--- Start ---

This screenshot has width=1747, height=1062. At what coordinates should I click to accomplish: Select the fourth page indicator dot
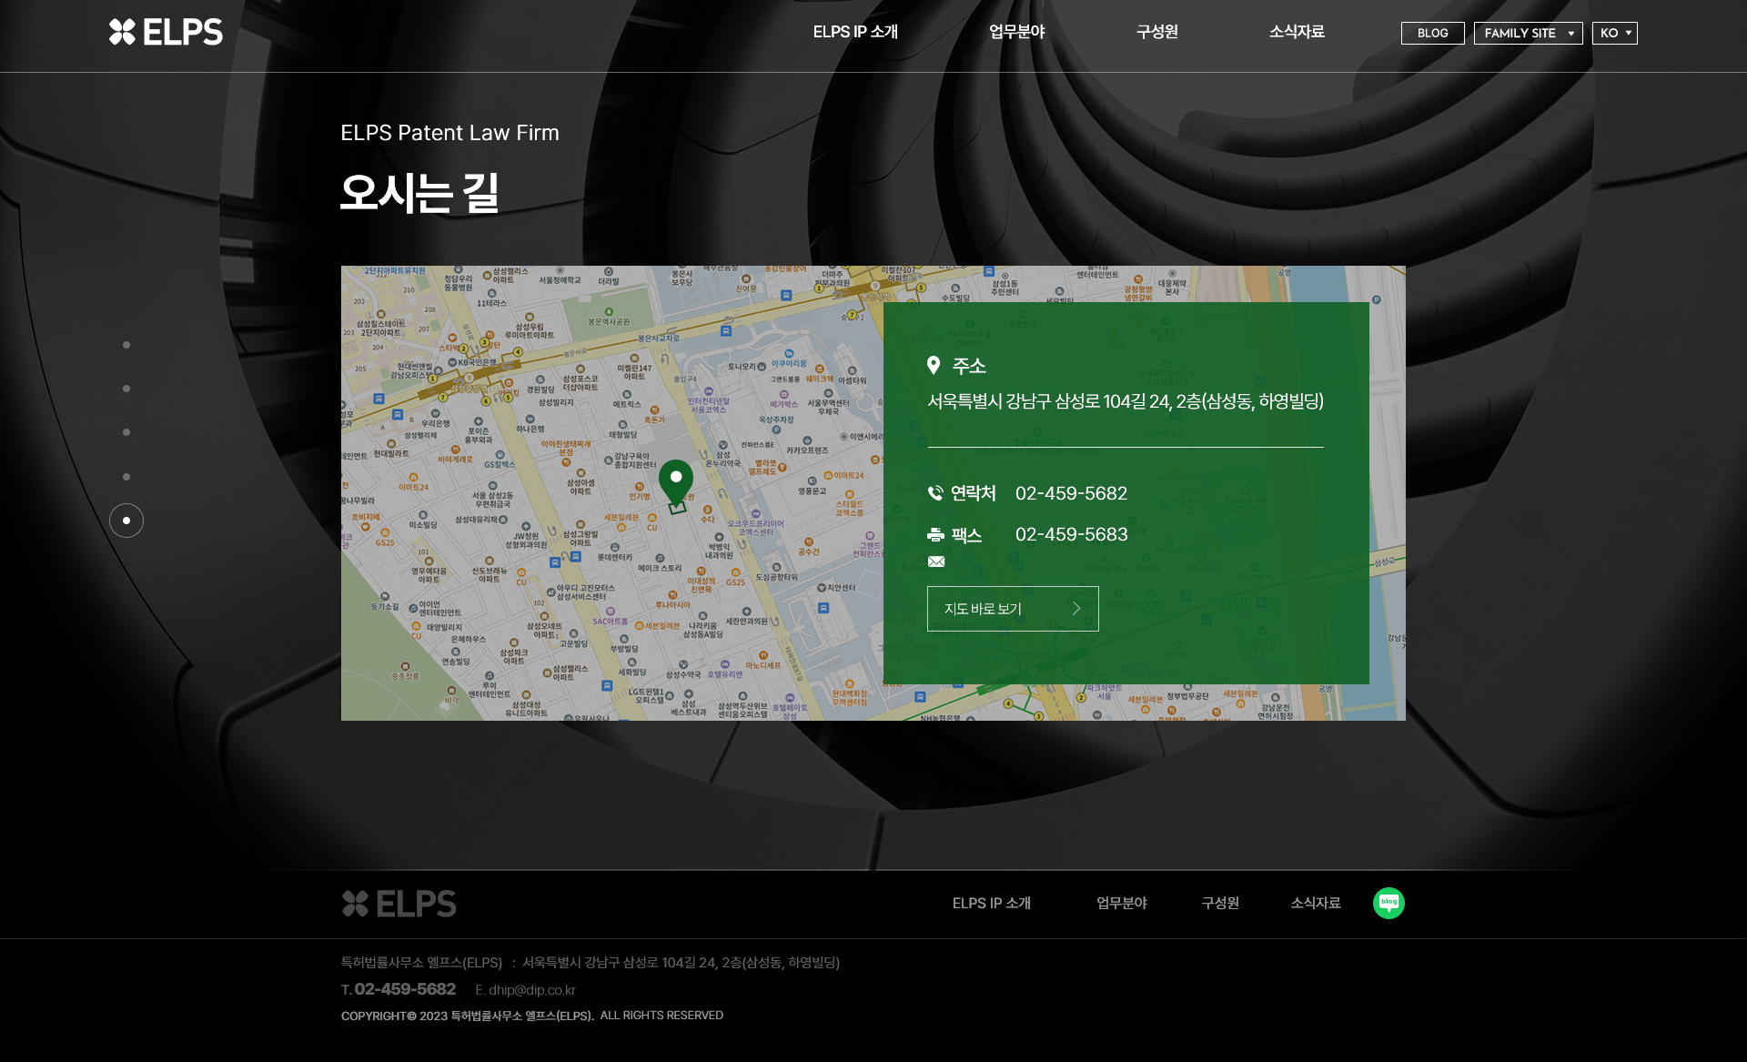coord(126,477)
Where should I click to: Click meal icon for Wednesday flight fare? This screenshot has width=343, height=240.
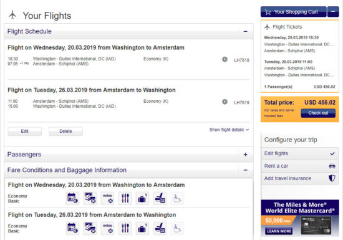pyautogui.click(x=125, y=198)

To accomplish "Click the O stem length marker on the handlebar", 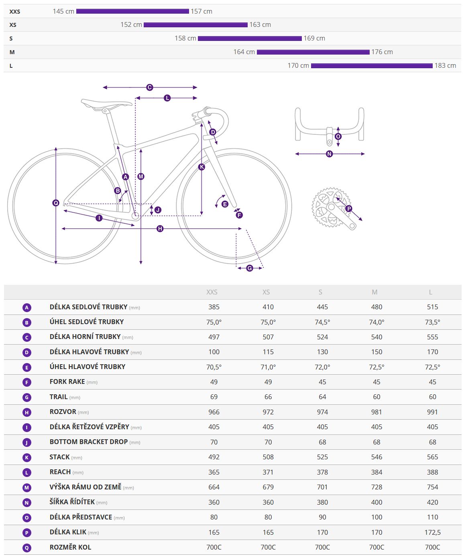I will (x=338, y=137).
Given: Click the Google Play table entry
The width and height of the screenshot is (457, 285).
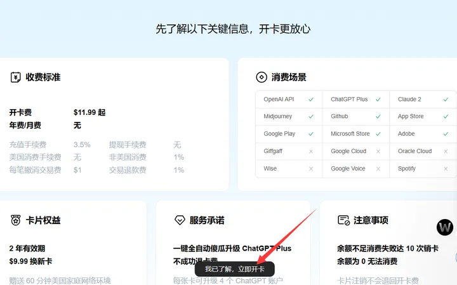Looking at the screenshot, I should click(x=279, y=134).
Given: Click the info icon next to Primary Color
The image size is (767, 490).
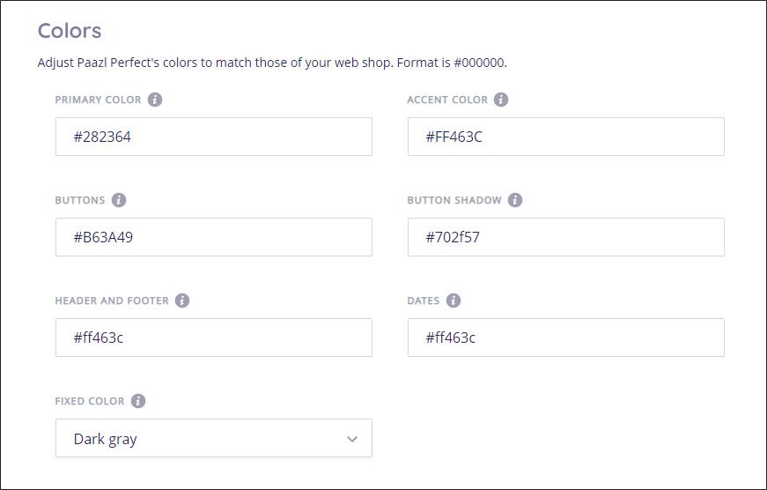Looking at the screenshot, I should 155,100.
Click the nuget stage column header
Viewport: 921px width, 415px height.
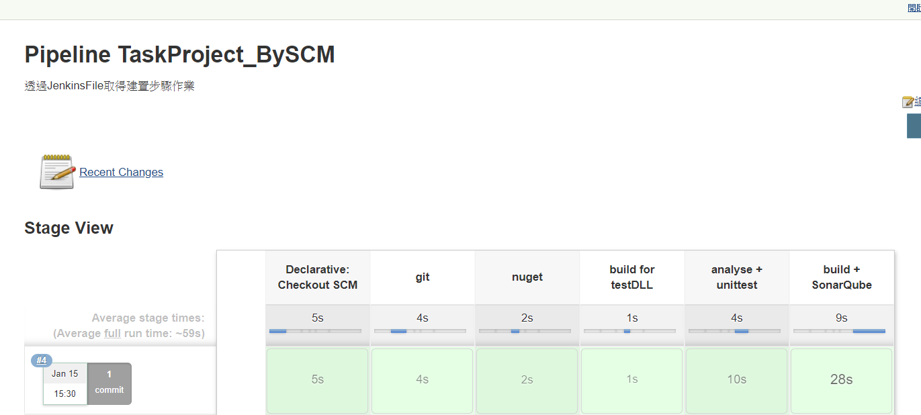click(527, 277)
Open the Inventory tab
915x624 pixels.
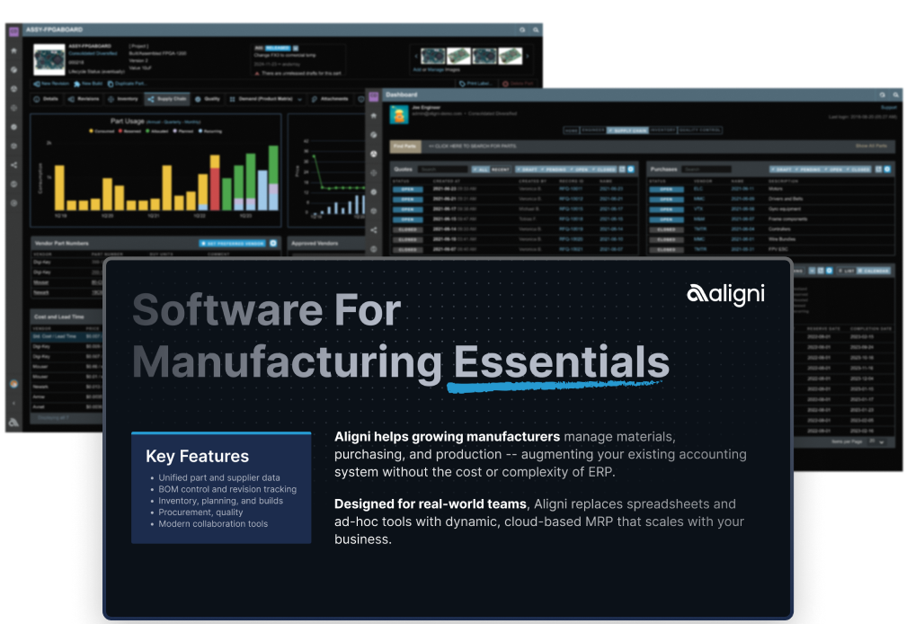(125, 99)
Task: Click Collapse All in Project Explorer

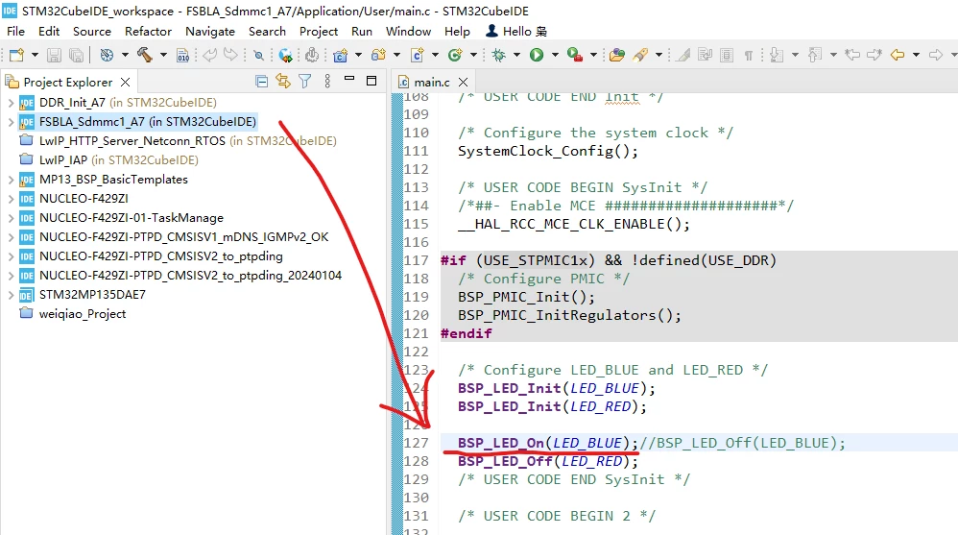Action: [261, 82]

--- End ---

**Exercise details**
Reproduce the data word for word, from the line containing "Given: Click the Google Play table entry" through the line containing "Looking at the screenshot, I should 155,100.", inclusive. Omit the pictures.

**Final answer**
Given: Click the Google Play table entry
The width and height of the screenshot is (457, 285).
Looking at the screenshot, I should click(x=279, y=134).
Given: Click the info icon next to Primary Color
The image size is (767, 490).
Looking at the screenshot, I should 155,100.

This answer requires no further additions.